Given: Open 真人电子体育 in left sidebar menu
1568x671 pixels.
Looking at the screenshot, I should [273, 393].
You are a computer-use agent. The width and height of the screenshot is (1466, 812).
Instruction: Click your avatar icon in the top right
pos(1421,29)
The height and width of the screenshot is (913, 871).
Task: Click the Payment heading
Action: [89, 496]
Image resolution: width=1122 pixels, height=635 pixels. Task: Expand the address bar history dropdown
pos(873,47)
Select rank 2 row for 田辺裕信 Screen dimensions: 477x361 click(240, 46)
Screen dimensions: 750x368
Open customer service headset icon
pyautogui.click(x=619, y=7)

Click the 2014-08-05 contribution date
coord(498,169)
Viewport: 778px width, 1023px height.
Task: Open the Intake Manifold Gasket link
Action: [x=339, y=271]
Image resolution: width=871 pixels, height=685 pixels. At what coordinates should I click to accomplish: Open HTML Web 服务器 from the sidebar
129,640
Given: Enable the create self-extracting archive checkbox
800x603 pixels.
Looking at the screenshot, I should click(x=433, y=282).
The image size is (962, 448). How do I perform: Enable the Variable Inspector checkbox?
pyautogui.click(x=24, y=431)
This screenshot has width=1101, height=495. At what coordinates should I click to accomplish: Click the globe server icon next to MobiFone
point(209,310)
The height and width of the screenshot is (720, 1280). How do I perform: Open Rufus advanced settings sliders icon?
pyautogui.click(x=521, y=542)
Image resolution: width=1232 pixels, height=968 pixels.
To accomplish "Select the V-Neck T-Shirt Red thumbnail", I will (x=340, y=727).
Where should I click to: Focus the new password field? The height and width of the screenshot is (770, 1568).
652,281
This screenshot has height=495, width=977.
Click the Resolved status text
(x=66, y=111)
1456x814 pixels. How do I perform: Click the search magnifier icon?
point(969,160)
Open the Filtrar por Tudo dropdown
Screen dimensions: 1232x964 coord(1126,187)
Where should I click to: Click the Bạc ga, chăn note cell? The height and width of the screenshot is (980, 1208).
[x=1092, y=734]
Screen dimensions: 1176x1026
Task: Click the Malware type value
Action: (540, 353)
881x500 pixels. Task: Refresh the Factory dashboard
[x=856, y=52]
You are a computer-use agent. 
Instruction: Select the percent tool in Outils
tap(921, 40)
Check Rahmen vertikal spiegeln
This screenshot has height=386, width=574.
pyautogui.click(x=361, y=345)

▶ **REQUIRED WORK**
Search the records for the word "computer". Copy every line that has it.

▶ **EXERCISE RESPONSE**
You are a computer-use agent. The width and height of the screenshot is (1466, 812).
You are a computer-use agent. 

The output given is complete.